O termo canibal, definido como comer a sua própria espécie, é um legado do encontro do genovês Cristóvão Colombo em 1492 com os caribenhos das Antilhas, que se dizia serem consumidores de carne humana. Etimologicamente, esse termo é derivado do espanhol (Caríbales ou Caníbales) para os Carib, uma tribo das ilhas do Caribe.
Apesar de ser um termo originário após da “descoberta” da América, trata-se de um costume generalizado que remonta ao início da história humana. Estudos que documentam a prática do canibalismo entre não-humanos, identificados em mais de 1.500 espécies, levaram à distinção entre canibalismo humano e não-humano (Polis, 1981). O termo antropofagia (do grego, “comer homens”), é mantido para se referir ao consumo de humanos por outros humanos. Dito isso, o termo canibalismo é usado para descrever a prática humana e não humana (White, 2001).
O canibalismo representa um comportamento tabu para muitas sociedades ocidentais, algo a ser relegado às outras culturas, a outros tempos e a outros lugares. Novas pesquisas arqueológicas forneceram evidências de que muito antes da invenção dos metais, antes da construção das pirâmides do Egito, antes das origens da agricultura e antes da explosão da arte rupestre paleolítica, o canibalismo já podia ser encontrado entre muitas pessoas diferentes, bem como entre muitos dos nossos antepassados.
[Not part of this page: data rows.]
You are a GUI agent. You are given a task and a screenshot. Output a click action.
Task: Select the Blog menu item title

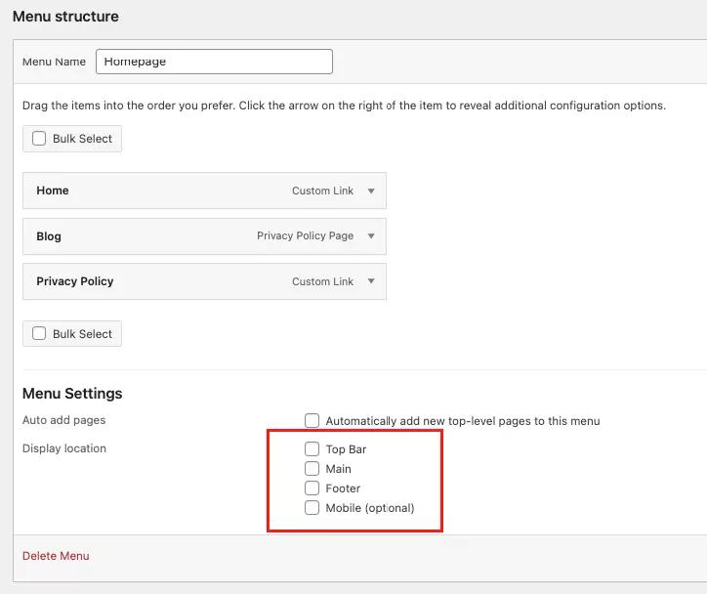tap(49, 236)
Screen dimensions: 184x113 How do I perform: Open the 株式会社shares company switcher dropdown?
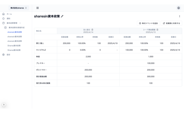pos(19,8)
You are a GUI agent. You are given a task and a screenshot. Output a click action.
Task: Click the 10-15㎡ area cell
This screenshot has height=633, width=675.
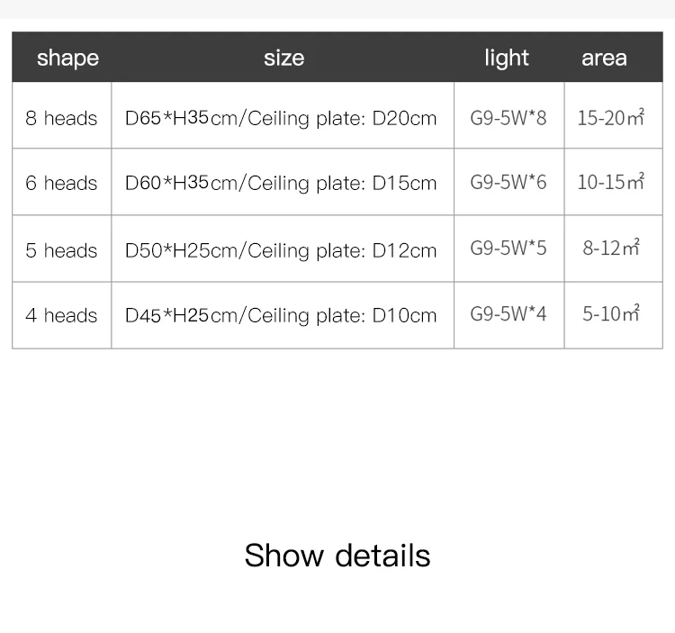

O canibal também foi objeto de fascínio na literatura antiga registrada por historiadores, teólogos e filósofos, e depois nos relatos de exploradores, mercadores e embaixadores durante a Era da Exploração da Europa. Pejorativamente, pessoas que habitavam terras distantes da dita “civilização” eram frequentemente retratadas como canibais: isto é, como estranhas criaturas semelhantes aos animais, dada a “ferocidade” atribuída aos ditos canibais. No século XX, os antropólogos descreveram o canibalismo como outro exemplo das muitas formas do comportamento humano, respondendo à questão dos motivos e significados de comer seres da mesma espécie. Algumas pessoas comeram os corpos de inimigos mortos durante a guerra, e algumas mataram e comeram feiticeiros que acreditavam ter lhes trazido morte e infortúnio. Outros consumiram os corpos de parentes falecidos em cerimônias mortuárias, expressando amor e tristeza por aqueles que perderam, um sentimento que nos une como seres humanos. A diversidade do canibalismo como prática, e dos contextos em que ocorreu, é evidente nas três regiões do mundo onde a prática recebeu mais atenção, nomeadamente Papua Nova Guiné, América do Sul e África.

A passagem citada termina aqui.